Why Your Kid Should Eat School Lunch Now
Updated: Sep 26
A garden bar in the Madison Metropolitan School District.
New garden bars plus an MTI-led campaign could and should lead to more program participation.
With a new school year comes the opportunity to check out what’s happening with school food!
The Education Justice Coalition and Madison Teachers Incorporated (MTI) are currently advancing a campaign to help bust myths about the Madison Metropolitan School District’s school food programs and to encourage families to participate more often.
When more kids eat school breakfast and lunch, the program receives more federal funds, opening the doors for better quality food – i.e., locally-sourced, scratch-cooked, and culturally-relevant foods – and better jobs. As the coalition and MTI share, increasing your participation in the program by just 1-2 times per week could provide a big influx of funds to the program.
Natasha Sullivan of MTI told us: “We’re excited that our community is rallying behind this issue! A robust school meal program saves time and money for families, ensures students are focused on learning, creates stable jobs in schools, and supports our Wisconsin agriculture.”
This year has also started with an exciting development for school lunch in MMSD elementary schools: garden bars! For the first time since before the pandemic, nearly all elementary schools have bars offering fresh fruits, vegetables, and other offerings that students choose and serve themselves. They can choose what they want and how much, and kids can even put together a reimbursable meal from garden bar selections.
Some days we are sending our kids with just a sandwich and having them pick sides from the garden bar – a time saver and stress relief for us plus we can support the program!
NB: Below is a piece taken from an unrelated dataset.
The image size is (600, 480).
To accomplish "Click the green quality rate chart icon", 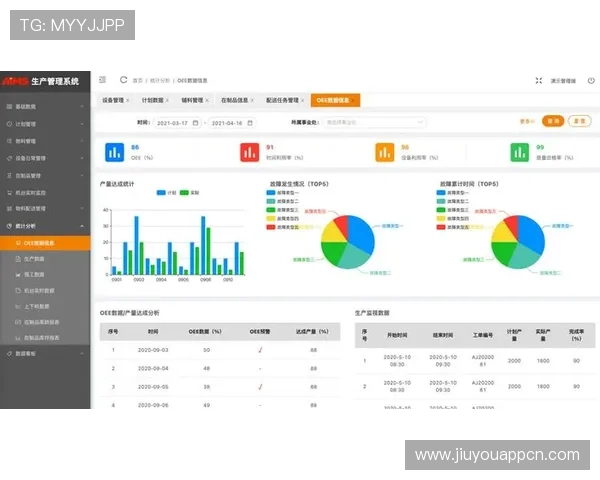I will [x=519, y=152].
We’ve been impressed seeing the bars in action, as even the kindergarteners seem excited by the options and skilled in serving themselves. And because kids choose how much to take and nothing is pre-packaged, garden bars mean a lot less trash too!
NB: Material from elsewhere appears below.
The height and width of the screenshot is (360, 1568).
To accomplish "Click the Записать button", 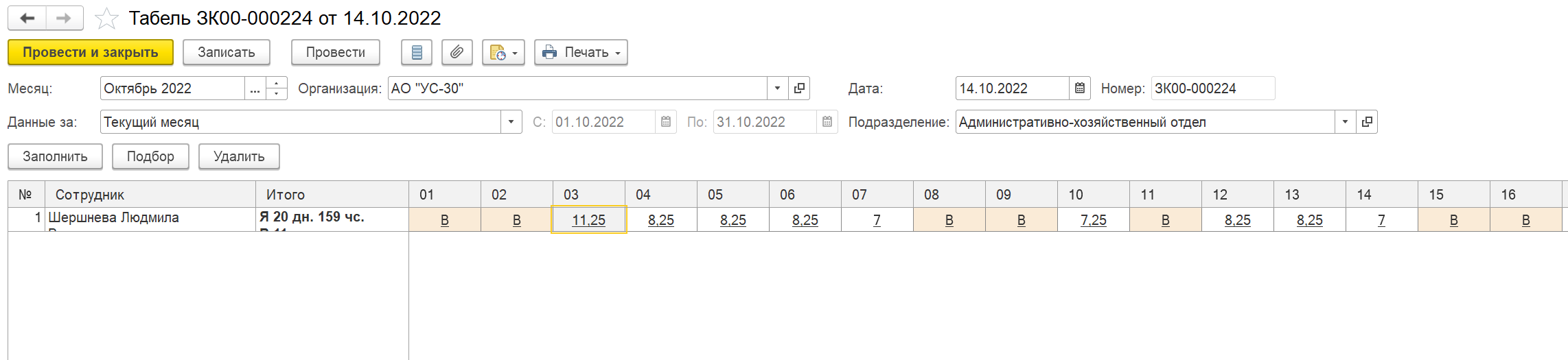I will pos(227,52).
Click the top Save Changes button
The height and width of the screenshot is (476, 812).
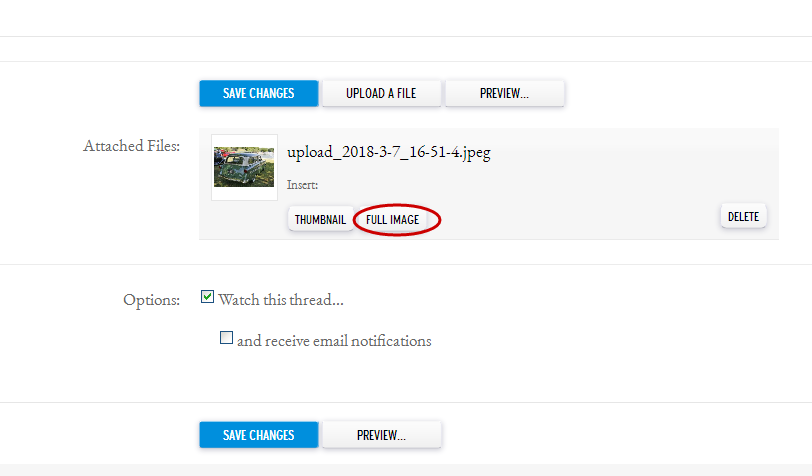pos(258,93)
The beginning of the school year is also the best time to see if you qualify for free or reduced-price meals. Based on income and household size, sometimes families who would qualify don’t apply, so it’s a good idea to see if you do. When schools have more than 40% of families qualifying, the district can apply for these schools to become Community Eligibility Provision schools and provide free breakfast and lunch for all students – healthy school meals for all!
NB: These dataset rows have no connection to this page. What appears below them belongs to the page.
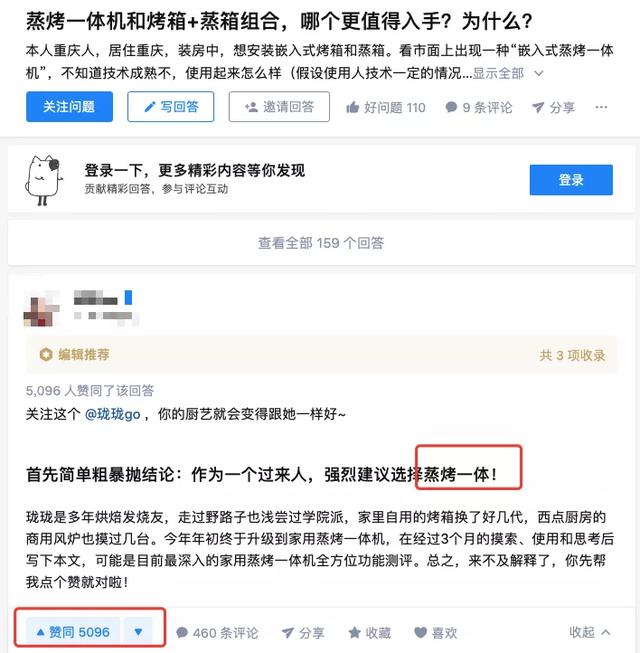Follow the question via 关注问题
Viewport: 640px width, 653px height.
(69, 107)
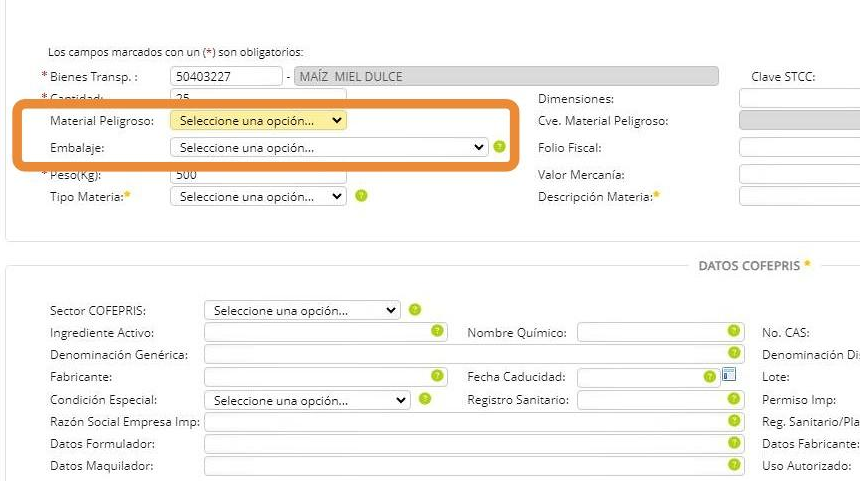The width and height of the screenshot is (860, 481).
Task: Click help icon in Registro Sanitario field
Action: tap(735, 399)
If you’re new to MMSD’s school food program, you can learn more here, including how to set up your account and put a balance on School Cafe and see menus. And look for news on a special community event coming from the Education Justice Coalition and MMSD Food Service on Sunday, October 8th, with a panel on school food justice and taste testing.
Remember! When we say school meals are an important resource for all kids and we’re committed to keep making it better, we are also saying public schools are important for all kids and we commit to making them better. We’re in this together, one bite at a time.